Texte fourni »
L’Europe malade, l’économie verte est-elle un remède miracle ?

Mais l’économie verte ne se limite bien sûr pas à la fiscalité verte, ce n’en est qu’une infime partie et ne représente même pas la totalité des actions de l’Etat dans l’économie verte. La grosse partie reste celle représentée par les entreprises des secteurs précédemment cités. L’économie verte est un levier de croissance assez fort, car il n’est pas saturé et se base sur des emplois qualifiés. Alors pourquoi s’y intéresse-t-on seulement maintenant ?

Tout simplement parce que l’économie verte serait, pour nombre de personnalités, un des remèdes anti-crise que le pays cherche désespérément depuis 2009. La dépendance énergétique de l’Europe aux productions étrangères atteignait les 54% en 2009 et plombait une compétitivité que l’on a dit mal en point, mettant l’Union dans une situation de « précarité énergétique ». La croissance verte fait office, elle, de voie vers l’indépendance énergétique, un moyen de sortir d’une situation de sous-emploi massif qui semble sans fin, la conquête de nouveaux marchés étrangers (notamment dans les pays du Sud qui débutent leur développement) et un régime moins carboné. Le paradoxe, c’est qu’en ces temps de crise économique, la préoccupation énergétique ne fait plus partie des priorités pour les populations et les pouvoirs publics, acteur essentiel de l’investissement dans le secteur, n’ont plus les moyens de leurs ambitions pour subventionner une transition qu’on nous annonce depuis trop longtemps.

 

« Même si les effets bénéfiques à court terme des plans de relance « verts » risquent d’être insuffisants pour compenser les pertes d’emplois et de revenus causées par la crise, les retombées positives peuvent se faire sentir assez rapidement. » L’Observateur OCDE

 

Tous les décideurs (sauf Laurence Parisot) sont d’accord pour dire que l’économie verte était une partie des solutions aux problèmes du Vieux Continent. D’une part, elle permet de moins subir les coûts et la volatilité des énergies fossiles, la crise russo-ukrainienne de 2009 qui avait privé les foyers européens de gaz pendant plusieurs semaines  ayant constitué un parfait exemple de ce qu’on faisait de pire en matière de dépendance énergétique. Marché vierge à conquérir, l’économie verte devient alors un Eldorado financier pour les investisseurs désireux de voir les fruits de leur argent mûrir très vite et LA solution à long terme.

Soutenue par les pouvoirs publics, secteur de choix pour les investissements à long terme, l’économie verte serait-elle plus largement la solution pour réconcilier l’homme et son environnement ?

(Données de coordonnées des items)

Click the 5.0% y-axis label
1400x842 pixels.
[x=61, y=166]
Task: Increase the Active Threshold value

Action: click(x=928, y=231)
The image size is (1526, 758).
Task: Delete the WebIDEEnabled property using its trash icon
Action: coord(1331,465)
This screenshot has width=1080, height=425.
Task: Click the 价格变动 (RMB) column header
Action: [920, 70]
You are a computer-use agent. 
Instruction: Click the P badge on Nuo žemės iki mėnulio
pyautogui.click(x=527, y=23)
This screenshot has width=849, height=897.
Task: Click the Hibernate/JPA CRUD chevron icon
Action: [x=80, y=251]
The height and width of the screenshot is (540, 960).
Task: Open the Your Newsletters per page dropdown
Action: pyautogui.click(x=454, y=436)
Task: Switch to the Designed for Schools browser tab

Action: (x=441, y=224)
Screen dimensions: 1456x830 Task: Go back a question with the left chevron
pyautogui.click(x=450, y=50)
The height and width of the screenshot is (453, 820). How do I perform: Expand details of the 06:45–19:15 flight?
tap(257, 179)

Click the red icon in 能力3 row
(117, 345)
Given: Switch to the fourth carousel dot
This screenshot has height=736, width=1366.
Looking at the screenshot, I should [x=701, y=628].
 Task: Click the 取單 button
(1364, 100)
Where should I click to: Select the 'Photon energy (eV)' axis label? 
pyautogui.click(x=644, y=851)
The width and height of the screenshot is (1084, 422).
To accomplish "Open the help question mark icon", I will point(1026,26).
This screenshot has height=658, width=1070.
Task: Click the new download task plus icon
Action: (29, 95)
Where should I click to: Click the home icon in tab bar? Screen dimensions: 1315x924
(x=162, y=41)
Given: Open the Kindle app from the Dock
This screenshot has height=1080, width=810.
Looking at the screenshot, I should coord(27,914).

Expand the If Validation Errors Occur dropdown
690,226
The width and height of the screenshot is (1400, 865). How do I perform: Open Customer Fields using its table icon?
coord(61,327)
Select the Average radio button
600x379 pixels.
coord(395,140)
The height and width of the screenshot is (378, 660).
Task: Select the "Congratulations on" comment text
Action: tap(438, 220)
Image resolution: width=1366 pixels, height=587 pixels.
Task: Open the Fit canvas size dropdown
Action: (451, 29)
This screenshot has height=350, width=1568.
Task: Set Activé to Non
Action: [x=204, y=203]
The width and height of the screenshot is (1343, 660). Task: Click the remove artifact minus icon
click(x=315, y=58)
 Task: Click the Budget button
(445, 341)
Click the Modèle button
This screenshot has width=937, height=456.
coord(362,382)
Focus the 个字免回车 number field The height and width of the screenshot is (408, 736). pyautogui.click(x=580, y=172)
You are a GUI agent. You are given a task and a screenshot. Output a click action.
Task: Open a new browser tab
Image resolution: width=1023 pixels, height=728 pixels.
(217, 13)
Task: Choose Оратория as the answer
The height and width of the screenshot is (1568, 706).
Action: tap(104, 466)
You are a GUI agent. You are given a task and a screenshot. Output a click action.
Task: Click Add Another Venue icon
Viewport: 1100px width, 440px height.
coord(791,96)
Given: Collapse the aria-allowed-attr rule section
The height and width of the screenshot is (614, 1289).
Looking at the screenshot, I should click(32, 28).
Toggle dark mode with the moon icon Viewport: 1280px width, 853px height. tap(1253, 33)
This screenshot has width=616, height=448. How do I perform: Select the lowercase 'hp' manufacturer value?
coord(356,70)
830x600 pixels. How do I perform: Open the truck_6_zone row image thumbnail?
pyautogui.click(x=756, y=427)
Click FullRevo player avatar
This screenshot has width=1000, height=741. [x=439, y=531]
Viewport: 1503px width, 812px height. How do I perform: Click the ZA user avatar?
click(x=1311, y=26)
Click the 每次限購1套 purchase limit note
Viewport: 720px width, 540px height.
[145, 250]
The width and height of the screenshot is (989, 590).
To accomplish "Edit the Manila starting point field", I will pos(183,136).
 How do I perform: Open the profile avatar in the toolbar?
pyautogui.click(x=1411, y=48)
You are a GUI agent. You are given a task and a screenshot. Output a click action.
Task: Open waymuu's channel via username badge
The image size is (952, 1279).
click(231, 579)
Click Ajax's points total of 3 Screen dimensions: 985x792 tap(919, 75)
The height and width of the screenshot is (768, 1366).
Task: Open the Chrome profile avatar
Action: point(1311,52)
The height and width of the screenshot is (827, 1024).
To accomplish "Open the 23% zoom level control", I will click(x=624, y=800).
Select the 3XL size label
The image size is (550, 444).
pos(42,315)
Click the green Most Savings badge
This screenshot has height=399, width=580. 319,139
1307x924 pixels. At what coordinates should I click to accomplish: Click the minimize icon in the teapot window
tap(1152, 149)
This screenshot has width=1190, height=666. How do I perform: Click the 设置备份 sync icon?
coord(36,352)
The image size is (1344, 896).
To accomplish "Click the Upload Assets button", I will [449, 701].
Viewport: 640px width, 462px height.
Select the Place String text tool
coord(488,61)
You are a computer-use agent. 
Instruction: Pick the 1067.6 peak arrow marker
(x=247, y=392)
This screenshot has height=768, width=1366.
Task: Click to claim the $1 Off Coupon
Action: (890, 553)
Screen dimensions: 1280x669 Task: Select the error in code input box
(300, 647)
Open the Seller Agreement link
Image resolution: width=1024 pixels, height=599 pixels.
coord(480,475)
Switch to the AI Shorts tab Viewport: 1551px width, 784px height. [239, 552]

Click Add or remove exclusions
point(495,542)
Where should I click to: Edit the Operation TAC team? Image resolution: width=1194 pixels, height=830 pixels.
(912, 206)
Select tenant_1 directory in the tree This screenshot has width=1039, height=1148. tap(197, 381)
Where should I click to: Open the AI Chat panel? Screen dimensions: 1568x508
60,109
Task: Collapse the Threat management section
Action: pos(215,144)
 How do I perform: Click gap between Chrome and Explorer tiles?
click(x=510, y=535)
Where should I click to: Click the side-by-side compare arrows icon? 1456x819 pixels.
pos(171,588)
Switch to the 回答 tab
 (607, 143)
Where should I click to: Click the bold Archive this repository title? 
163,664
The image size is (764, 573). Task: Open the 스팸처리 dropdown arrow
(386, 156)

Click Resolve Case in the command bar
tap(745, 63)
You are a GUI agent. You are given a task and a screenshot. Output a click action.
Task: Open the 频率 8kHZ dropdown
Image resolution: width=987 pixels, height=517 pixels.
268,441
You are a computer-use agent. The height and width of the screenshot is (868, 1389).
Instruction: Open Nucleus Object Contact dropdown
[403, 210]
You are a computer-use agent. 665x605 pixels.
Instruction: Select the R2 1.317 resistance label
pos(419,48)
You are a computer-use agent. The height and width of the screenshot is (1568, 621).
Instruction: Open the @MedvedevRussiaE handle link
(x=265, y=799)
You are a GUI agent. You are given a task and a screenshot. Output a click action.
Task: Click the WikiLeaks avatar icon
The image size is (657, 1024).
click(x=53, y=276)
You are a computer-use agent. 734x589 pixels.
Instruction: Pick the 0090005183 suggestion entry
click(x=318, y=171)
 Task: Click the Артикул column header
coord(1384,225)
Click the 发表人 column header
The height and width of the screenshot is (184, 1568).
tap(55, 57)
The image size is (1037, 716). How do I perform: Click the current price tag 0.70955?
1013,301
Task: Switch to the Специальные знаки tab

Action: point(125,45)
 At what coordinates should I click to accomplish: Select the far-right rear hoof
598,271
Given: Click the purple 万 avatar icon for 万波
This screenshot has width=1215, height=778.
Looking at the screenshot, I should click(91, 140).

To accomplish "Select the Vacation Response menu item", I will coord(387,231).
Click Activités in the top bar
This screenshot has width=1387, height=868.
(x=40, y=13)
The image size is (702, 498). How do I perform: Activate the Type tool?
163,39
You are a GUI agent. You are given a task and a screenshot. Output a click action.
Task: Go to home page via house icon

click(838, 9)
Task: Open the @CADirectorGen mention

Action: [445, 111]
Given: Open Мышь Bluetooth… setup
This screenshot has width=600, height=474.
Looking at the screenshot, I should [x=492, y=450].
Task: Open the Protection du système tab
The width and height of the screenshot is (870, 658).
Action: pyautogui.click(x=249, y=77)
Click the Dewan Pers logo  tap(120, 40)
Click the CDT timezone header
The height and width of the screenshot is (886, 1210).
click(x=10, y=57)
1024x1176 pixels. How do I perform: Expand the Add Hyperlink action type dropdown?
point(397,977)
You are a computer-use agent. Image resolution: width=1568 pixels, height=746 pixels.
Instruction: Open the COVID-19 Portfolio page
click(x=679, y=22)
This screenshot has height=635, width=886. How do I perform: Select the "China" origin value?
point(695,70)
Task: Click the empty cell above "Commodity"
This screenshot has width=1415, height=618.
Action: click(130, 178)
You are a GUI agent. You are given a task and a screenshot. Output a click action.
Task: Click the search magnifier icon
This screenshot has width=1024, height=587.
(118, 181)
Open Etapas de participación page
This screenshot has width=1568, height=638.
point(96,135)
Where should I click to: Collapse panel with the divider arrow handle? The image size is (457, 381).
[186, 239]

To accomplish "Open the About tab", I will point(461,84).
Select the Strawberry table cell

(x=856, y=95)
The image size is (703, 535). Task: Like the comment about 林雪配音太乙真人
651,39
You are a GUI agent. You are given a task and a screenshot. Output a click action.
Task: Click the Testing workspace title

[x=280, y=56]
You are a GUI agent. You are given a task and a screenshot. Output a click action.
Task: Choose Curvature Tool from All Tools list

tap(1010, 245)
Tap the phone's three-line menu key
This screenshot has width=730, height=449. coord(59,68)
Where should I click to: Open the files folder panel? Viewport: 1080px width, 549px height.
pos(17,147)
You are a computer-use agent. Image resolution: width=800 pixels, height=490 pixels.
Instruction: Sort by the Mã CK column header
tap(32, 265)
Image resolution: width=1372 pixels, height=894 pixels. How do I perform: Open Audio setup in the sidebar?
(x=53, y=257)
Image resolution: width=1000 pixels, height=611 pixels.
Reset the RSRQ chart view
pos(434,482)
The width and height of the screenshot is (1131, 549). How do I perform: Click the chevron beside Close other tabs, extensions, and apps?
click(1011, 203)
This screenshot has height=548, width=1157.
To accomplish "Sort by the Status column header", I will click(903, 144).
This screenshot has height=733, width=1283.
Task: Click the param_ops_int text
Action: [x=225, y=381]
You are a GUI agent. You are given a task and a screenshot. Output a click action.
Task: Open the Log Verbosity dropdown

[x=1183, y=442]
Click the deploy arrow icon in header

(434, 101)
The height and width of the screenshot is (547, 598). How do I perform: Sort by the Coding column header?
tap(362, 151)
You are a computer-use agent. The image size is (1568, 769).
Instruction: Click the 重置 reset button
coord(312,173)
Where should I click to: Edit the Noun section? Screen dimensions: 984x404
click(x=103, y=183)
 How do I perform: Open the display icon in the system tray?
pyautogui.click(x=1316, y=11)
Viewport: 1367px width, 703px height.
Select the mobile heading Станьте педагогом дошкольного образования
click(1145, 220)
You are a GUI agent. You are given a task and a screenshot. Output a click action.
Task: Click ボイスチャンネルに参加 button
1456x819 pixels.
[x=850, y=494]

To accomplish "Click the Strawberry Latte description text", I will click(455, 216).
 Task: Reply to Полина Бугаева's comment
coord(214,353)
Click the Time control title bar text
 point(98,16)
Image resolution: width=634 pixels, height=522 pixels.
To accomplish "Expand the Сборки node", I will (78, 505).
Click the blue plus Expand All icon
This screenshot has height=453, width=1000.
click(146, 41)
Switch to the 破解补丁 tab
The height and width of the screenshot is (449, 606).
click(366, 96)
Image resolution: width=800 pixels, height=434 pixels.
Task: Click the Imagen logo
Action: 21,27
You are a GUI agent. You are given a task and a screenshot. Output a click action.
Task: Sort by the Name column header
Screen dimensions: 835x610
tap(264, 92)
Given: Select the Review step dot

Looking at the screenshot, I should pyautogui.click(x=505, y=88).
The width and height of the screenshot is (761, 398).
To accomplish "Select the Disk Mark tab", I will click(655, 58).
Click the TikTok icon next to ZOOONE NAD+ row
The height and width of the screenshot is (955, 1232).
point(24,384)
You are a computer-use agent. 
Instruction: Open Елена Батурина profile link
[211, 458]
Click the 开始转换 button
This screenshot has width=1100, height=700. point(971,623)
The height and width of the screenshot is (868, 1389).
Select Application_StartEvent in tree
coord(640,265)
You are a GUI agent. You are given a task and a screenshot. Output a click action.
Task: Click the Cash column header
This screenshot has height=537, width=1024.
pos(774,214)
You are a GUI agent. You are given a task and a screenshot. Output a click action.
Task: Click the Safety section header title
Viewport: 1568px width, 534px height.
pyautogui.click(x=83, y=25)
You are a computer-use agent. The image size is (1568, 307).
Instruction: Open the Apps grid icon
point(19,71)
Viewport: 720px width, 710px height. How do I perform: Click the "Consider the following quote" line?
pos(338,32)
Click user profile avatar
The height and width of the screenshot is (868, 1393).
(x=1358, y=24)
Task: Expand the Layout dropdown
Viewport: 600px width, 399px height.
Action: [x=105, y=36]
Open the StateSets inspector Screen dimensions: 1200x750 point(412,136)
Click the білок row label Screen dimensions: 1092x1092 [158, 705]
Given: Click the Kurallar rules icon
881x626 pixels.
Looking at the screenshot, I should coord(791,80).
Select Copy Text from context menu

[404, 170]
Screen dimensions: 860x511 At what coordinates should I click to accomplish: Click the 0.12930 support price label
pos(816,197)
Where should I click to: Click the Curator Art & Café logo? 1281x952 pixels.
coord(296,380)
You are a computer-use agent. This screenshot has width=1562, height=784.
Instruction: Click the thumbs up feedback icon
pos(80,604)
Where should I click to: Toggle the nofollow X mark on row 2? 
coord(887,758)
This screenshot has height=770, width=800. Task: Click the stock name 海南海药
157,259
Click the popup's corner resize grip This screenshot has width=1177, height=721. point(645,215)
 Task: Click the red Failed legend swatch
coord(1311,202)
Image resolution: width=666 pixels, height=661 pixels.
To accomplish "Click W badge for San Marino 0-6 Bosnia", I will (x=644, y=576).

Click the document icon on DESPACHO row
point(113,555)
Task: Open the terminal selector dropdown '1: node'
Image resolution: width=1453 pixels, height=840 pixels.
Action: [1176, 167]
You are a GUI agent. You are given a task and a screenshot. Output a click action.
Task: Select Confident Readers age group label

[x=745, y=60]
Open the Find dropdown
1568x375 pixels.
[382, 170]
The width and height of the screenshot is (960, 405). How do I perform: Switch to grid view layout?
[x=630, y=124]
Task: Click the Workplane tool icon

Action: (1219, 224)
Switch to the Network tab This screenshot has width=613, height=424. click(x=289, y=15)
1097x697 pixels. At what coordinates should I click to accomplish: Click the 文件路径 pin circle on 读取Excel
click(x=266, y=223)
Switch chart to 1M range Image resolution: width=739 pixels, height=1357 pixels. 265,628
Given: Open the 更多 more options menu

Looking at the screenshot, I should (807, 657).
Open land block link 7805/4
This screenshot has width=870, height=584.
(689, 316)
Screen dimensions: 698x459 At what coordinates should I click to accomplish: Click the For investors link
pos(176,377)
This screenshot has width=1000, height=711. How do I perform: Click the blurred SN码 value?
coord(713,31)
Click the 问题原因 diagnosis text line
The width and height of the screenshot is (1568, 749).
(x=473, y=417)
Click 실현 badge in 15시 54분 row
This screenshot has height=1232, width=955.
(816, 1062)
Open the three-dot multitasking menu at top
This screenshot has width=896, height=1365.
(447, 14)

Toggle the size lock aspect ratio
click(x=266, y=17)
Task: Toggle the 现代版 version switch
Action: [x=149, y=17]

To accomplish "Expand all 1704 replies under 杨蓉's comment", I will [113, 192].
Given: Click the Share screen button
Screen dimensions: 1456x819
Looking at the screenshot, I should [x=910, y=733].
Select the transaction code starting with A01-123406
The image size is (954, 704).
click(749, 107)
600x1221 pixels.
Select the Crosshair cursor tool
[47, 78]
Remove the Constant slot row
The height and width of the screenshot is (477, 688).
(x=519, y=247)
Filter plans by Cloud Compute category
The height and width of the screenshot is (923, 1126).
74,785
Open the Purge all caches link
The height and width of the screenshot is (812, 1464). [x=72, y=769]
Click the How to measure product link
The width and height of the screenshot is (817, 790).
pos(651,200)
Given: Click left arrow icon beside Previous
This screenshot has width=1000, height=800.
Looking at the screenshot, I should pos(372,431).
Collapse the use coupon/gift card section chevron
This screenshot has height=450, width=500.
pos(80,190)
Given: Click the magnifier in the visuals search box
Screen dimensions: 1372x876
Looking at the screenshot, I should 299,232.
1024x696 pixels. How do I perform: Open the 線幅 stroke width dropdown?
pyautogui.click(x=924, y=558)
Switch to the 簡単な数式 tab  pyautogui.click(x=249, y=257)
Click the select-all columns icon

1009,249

Travail à faire »
1/ Recopie le passage de l'article sur l'économie verte, depuis « Tous les décideurs » jusqu'à « et son environnement ? ».
2/ Rédige la suite de l'article sur l'économie verte en Europe, en partant de sa dernière phrase.

Réponses par tâche »
1/
Tous les décideurs (sauf Laurence Parisot) sont d’accord pour dire que l’économie verte était une partie des solutions aux problèmes du Vieux Continent. D’une part, elle permet de moins subir les coûts et la volatilité des énergies fossiles, la crise russo-ukrainienne de 2009 qui avait privé les foyers européens de gaz pendant plusieurs semaines  ayant constitué un parfait exemple de ce qu’on faisait de pire en matière de dépendance énergétique. Marché vierge à conquérir, l’économie verte devient alors un Eldorado financier pour les investisseurs désireux de voir les fruits de leur argent mûrir très vite et LA solution à long terme.

Soutenue par les pouvoirs publics, secteur de choix pour les investissements à long terme, l’économie verte serait-elle plus largement la solution pour réconcilier l’homme et son environnement ?

2/
De nombreux spécialistes et environnementalistes répondent par la négative. Pourquoi cela ? La réponse tient sur deux arguments : le réalisme écologique et la moralité du choix de la croissance verte. Car auréolée d’un prestige certain, décorée d’un vocabulaire flatteur (les mots « écologique », « vert » ou « croissance » aiguisent l’appétit), la croissance verte reste une idéologie capitaliste basée sur l’augmentation de nos besoins et de nos consommations. Or, verte ou non, la croissance entretient toujours une corrélation positive avec l’utilisation des ressources, même si celle-ci tend à diminuer. Nous serons bientôt 9 milliards d’humains sur la planète, et même avec des voitures électriques, l’avenir n’est pas très radieux. Certains spécialistes, comme le zégiste Paul Ariès (les zégistes sont les avocats de la décroissance, une idéologie économique qui avance que la croissance économique est incompatible avec un futur viable), ont préféré renommer la croissance verte « capitalisme vert » car il s’agit bien d’un nouveau marché qu’il faut conquérir.

Le capitalisme vert a d’ores et déjà dressé ses habits d’apparat lors de la bataille pour le gaz de schiste aux Etats-Unis : derrière les discours des industriels qui présentaient l’exploitation de la nouvelle ressource comme une avancée vers des émissions de carbone réduites (ceci sans compter les fuites de méthane ou les milliers de camions utilisés pour les forages), se cachaient des pratiques à l’aspect moral douteux : contrats abusifs, pollutions des sols, communication de guerre… Le secteur du gaz de schiste n’est qu’un exemple parmi tant d’autres activités que regroupe l’économie verte. On avait notamment vu Suez-Lyonnaise des eaux provoquer une révolte populaire en Bolivie en 2003. La gestion « propre » du réseau d’eau d’El Alto, en banlieue de La Paz, avait semblé être une justification suffisante pour augmenter le prix de l’eau potable par 6. Au final, l’économie verte représente une avancée technologique qui permet aux sociétés de continuer à produire et consommer. Consommer plus respectueusement mais consommer toujours plus.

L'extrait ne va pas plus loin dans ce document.